Up first is the Richmond - San Rafael Bridge. Work should be completed by early 2026.
OAKLAND, Calif. - The removal of the toll booths for the Richmond-San Rafael Bridge is slated to happen at the end of May, officials with the Metropolitan Transportation Commission - Bay Area Toll Authority say.
What we know
John Goodwin, assistant director of communications for MTC-Bay Area Toll Authority, on Friday said the plan is for "now-obsolete" toll booths for all seven of the Bay Area's state-owned toll bridges to be removed, as the spans will convert to open-road tolling over the next three to four years, he said.
This will help prevent traffic from bottle-necking.
"The Richmond-San Rafael Bridge simply will be the first. The construction timeline is not set just yet," said Goodwin.
Officials say the open-road tolling system will streamline the driver experience once the toll booths are removed.
As for the first bridge to undergo the toll-booth removal, Goodwin says it's unlikely anything, including excavations, foundation work, and gantry erection, will be visible to passing motorists until this summer.
The schedule calls for the work to be completed on the Richmond - San Rafael Bridge by early 2026.
MTC- Bay Area Toll Authority shared conceptual renderings of what the open-road tolling could potentially look like.
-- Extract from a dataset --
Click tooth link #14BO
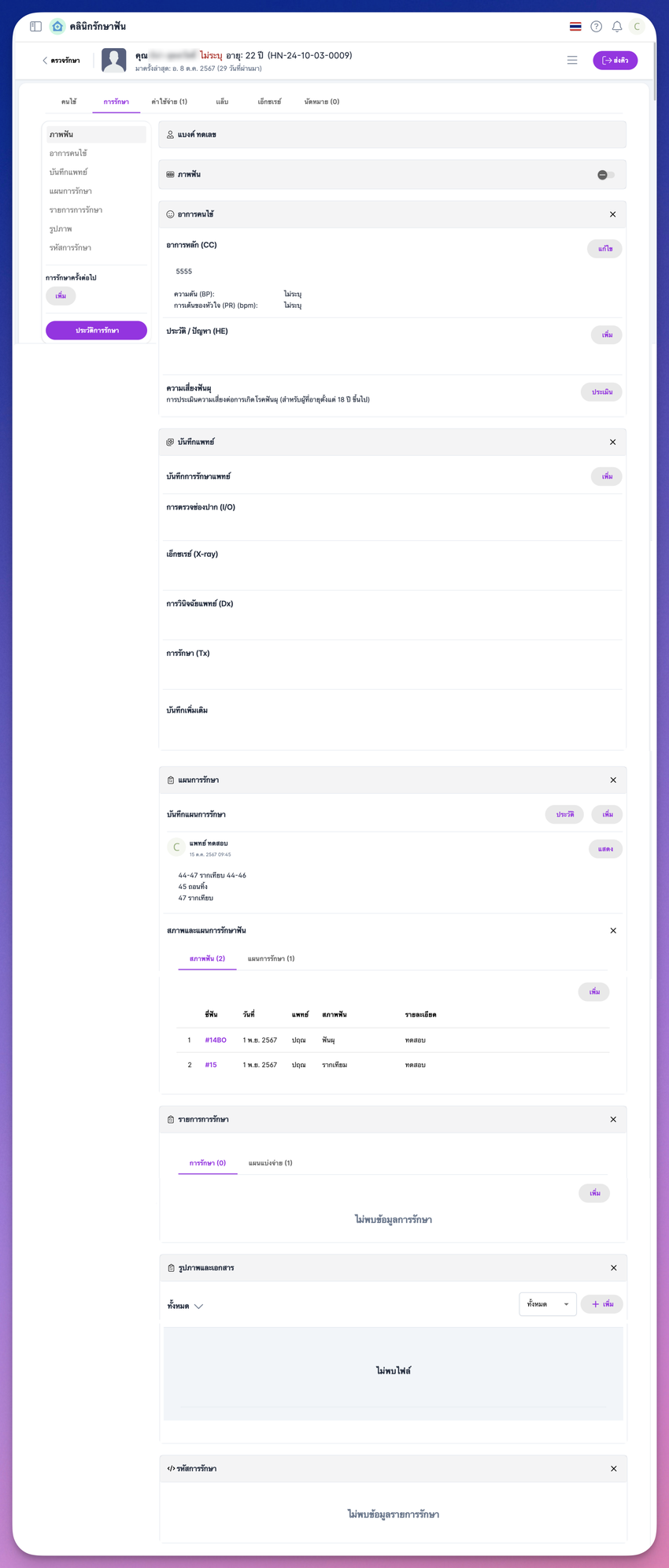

Instead of toll booths, an overhead structure called a gantry, equipped with technology to process tolls, will go up. Since there will be no toll booths, drivers won't have to stop and cars will flow freely.
SEE ALSO:Bay Area bridges due for collapse risk assessment in the event of ship strike: NTSB report
According to MTC, implementation of open-road tolling has also been shown in other regions to improve traffic flow and reduce vehicle emissions.
Goodwin says the 'go-live' targets for other bridges include Antioch and Carquinez in 2027; Benicia-Martinez, Dumbarton and San Mateo-Hayward in the first half of 2028; and the Bay Bridge in late 2028.